另外，我把 msg "暂时断在这！" 加入到如下
…………………………
sti
bphwcall
mov temp,eip
mov [temp],#909090909090#
mov tmp,0
loop1:
find eip,#3B8D????????0F84#,100
bphws $RESULT ,"x"
esto
msg "暂时断在这！"
bphwcall
mov iatfn,eax        //获得函数，并修改magic jump
log iatfn
sti
mov temp,eip
mov [temp],#909090909090#
inc tmp
cmp tmp,03
je next_1
jmp loop1
……………………
第二个程序能顺利的NOP,但第一程序在第一次nop后，就终止程序了，从上面对比后，我只能估计有可能两程序用同一版本加壳工具加壳，只是不同的方式而以;也有可能两程序用的根本就不是同一版本的。
这只是本人的，对比的思路，而实际上，可能已经有高手把查壳特征已经分析出来了，只是没公布罢了，也请路过的朋友，自己发表自己的见解！

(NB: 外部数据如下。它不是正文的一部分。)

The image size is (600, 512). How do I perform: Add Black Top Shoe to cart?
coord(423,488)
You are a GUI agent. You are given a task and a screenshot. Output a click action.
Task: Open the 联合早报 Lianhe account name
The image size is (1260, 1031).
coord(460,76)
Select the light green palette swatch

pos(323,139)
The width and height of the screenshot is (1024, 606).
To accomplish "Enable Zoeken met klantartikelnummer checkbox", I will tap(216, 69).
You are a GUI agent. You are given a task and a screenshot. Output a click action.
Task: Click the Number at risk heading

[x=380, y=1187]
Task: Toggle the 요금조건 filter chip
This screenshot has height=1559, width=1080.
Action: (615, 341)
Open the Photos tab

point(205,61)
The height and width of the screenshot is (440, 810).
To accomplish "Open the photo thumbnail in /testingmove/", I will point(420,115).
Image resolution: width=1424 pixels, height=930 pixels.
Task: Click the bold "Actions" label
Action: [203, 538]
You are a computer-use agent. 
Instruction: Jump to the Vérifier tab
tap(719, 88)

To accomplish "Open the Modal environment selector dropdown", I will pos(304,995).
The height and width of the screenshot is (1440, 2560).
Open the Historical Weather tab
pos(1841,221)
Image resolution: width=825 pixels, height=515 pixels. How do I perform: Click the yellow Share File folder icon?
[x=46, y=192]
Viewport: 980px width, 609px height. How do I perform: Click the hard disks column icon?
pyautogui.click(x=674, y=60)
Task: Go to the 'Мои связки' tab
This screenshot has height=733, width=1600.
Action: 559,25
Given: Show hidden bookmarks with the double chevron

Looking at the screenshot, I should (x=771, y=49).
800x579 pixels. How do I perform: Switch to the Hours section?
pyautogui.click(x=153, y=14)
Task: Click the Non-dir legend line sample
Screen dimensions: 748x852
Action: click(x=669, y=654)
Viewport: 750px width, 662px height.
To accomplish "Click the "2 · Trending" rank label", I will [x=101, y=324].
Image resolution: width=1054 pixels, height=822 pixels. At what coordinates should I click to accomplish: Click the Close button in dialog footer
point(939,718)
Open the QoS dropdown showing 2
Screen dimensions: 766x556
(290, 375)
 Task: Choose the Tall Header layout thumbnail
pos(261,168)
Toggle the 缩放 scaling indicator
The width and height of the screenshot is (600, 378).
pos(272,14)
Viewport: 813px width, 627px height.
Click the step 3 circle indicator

！！

tmd 的版本问题，1.9.3以上的不能用这个脚本

感谢fxyang兄的回复，你把1.9.3以上的脚本也分布一下好了！呵呵

支持下，感谢楼主哦～

收藏之,绝不放过任何好东东

下来测试看看

收藏了好东东

真是好东西,可以跑下来了了

找的就是他  累死了  手脱太累

提示时就版本是什么意思 啊？

怎么才能让OD跑起来呢

0040338F    68 C4834300        PUSH 004383C4                            ; ASCII "%s%s"
00403394    E8 B74A0000        CALL 00407E50
00403399    83C4 0C            ADD ESP,0C
0040339C    8D4C24 10          LEA ECX,[ESP+10]
004033A0    8D5424 34          LEA EDX,[ESP+34]
004033A4    51                 PUSH ECX

0040338F    68 C4834300          PUSH 004383C4                            ; ASCII "%s%s"
00403394    FF15 BCD54200        CALL [42D5BC]                            ; dumped_.00407E50
0040339A    C40C8D 4C24108D      LES ECX,[ECX*4+8D10244C]                 ; Modification of segment register
004033A1    54                   PUSH ESP
004033A2    24 34                AND AL,34
004033A4    51                   PUSH ECX

为什么会这样呢

这么好的东西一定要收藏啊.谢谢楼主啊!!